ABOUT THIS TASK:
Only the lines from the one with "Instruction: Tap the one-star rating row icon" to the end of the data below should be given again, exactly as written.
** Opening SUPPLIED ENTRIES block **
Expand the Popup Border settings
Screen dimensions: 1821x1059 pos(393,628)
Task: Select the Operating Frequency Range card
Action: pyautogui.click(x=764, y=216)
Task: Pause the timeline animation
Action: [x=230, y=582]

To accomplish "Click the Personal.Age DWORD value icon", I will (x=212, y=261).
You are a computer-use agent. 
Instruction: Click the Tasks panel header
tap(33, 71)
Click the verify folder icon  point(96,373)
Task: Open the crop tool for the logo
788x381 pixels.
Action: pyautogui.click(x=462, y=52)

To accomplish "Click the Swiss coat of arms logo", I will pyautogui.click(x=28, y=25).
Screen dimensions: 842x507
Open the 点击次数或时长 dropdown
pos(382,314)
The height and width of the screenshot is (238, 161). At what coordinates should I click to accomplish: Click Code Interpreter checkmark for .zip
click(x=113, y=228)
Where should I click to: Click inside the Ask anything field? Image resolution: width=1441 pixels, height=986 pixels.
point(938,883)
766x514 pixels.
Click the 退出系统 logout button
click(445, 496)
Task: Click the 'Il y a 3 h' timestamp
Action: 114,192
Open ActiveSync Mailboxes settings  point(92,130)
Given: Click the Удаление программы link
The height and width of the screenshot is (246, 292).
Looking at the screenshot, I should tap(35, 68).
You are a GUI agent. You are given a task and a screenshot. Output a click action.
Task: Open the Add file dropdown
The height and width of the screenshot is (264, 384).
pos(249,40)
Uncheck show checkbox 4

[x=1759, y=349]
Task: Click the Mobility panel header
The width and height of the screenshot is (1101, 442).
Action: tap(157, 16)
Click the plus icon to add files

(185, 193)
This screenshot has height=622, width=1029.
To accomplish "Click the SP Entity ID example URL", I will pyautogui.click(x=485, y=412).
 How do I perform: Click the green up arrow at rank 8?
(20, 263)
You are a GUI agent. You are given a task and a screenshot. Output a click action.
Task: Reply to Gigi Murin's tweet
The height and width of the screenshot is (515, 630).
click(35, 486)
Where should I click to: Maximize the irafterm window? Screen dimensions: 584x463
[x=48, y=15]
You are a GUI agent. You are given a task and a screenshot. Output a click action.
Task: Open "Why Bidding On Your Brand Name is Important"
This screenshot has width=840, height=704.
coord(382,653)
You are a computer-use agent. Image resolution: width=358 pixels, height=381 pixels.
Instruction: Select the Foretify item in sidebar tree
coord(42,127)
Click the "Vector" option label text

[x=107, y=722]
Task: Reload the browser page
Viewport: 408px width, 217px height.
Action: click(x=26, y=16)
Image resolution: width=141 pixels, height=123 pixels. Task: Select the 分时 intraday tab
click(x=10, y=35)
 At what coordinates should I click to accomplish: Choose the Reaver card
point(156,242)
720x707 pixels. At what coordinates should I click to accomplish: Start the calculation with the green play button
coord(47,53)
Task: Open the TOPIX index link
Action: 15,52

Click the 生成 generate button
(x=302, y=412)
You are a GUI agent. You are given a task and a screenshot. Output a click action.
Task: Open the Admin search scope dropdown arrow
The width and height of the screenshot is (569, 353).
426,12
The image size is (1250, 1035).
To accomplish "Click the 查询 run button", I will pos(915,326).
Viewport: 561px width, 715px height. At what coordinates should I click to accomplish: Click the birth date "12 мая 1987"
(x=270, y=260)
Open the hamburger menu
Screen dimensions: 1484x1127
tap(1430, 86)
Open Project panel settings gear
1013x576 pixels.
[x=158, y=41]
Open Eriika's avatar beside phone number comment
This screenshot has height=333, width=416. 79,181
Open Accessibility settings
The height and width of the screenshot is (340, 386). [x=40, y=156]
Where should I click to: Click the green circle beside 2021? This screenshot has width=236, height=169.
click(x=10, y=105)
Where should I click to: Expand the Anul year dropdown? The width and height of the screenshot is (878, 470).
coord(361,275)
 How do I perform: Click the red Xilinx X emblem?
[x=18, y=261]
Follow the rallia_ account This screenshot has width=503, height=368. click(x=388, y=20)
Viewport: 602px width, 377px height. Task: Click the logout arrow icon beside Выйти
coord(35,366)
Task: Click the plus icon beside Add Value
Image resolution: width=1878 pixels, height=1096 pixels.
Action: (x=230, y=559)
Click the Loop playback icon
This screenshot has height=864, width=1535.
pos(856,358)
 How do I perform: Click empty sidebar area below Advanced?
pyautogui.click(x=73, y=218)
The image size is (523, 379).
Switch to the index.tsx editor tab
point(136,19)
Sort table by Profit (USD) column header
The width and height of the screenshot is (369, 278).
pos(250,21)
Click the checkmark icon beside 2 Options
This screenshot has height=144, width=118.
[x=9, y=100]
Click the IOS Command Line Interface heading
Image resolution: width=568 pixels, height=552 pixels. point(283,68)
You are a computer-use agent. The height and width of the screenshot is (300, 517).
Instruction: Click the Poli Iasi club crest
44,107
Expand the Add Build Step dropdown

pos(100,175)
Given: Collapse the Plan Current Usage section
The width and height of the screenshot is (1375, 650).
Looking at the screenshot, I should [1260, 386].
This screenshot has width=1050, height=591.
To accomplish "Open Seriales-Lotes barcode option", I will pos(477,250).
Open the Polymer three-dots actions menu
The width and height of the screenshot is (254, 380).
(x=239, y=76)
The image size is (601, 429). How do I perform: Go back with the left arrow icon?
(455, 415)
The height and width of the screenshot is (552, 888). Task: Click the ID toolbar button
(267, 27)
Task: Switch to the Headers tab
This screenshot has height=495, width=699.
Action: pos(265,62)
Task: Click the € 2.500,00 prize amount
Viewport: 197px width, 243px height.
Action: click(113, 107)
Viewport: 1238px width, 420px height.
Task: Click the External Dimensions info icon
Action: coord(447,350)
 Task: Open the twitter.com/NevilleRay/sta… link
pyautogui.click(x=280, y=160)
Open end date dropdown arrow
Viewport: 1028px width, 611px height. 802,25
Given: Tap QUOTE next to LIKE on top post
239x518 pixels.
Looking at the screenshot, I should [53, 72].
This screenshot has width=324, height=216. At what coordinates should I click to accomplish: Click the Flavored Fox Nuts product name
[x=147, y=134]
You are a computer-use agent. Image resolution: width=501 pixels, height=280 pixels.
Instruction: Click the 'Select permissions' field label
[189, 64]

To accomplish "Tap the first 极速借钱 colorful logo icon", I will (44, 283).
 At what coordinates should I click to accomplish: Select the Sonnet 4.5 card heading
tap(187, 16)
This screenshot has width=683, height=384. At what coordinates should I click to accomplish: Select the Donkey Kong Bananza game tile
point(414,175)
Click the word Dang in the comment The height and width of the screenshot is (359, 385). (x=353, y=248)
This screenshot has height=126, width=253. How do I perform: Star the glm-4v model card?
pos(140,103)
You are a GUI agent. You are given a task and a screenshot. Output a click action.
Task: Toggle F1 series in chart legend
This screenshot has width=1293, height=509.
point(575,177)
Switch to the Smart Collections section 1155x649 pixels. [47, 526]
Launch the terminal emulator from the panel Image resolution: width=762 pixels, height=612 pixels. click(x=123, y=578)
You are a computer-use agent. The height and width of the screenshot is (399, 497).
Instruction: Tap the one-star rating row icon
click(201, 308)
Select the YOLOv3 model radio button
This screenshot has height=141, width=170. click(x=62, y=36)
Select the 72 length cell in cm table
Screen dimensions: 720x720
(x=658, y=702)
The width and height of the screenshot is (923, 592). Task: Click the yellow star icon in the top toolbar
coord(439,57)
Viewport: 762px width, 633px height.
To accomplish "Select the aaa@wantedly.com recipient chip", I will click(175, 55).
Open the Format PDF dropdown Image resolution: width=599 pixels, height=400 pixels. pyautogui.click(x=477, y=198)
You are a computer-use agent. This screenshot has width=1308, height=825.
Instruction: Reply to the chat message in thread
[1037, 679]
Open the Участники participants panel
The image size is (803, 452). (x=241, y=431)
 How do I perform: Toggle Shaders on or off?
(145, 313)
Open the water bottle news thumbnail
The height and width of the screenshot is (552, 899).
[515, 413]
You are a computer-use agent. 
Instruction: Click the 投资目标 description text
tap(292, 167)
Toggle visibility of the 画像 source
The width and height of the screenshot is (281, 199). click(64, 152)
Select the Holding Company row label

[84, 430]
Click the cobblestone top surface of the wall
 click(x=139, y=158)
** Closing SUPPLIED ENTRIES block **
SOLUTION:
Instruction: Tap the one-star rating row icon
click(201, 308)
Select the YOLOv3 model radio button
This screenshot has height=141, width=170. click(x=62, y=36)
Select the 72 length cell in cm table
Screen dimensions: 720x720
(x=658, y=702)
The width and height of the screenshot is (923, 592). Task: Click the yellow star icon in the top toolbar
coord(439,57)
Viewport: 762px width, 633px height.
To accomplish "Select the aaa@wantedly.com recipient chip", I will click(175, 55).
Open the Format PDF dropdown Image resolution: width=599 pixels, height=400 pixels. pyautogui.click(x=477, y=198)
You are a computer-use agent. This screenshot has width=1308, height=825.
Instruction: Reply to the chat message in thread
[1037, 679]
Open the Участники participants panel
The image size is (803, 452). (x=241, y=431)
 How do I perform: Toggle Shaders on or off?
(145, 313)
Open the water bottle news thumbnail
The height and width of the screenshot is (552, 899).
[515, 413]
You are a computer-use agent. 
Instruction: Click the 投资目标 description text
tap(292, 167)
Toggle visibility of the 画像 source
The width and height of the screenshot is (281, 199). click(64, 152)
Select the Holding Company row label

[84, 430]
Click the cobblestone top surface of the wall
 click(x=139, y=158)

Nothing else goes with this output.